_Directive:_
Can you rescale the data from the line that has "The width and height of the screenshot is (1280, 800)." through the line that has "the 3h timestamp", including both of those lines and nothing outside them? Rewrite every line, requests included, with each coordinate in the answers multiplied by 0.9 and rounded to a whole number, halves rounded up.

_Records for processing:_
———
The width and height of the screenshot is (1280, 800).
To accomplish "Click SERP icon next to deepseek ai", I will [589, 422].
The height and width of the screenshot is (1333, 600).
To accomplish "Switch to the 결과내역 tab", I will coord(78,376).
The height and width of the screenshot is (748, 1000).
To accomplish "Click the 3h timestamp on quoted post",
———
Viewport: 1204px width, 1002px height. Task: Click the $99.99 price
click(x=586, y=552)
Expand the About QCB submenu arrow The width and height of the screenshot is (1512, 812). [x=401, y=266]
———
_Finished exercise:_
The width and height of the screenshot is (1280, 800).
To accomplish "Click SERP icon next to deepseek ai", I will [530, 380].
The height and width of the screenshot is (1333, 600).
To accomplish "Switch to the 결과내역 tab", I will coord(70,338).
The height and width of the screenshot is (748, 1000).
To accomplish "Click the 3h timestamp on quoted post",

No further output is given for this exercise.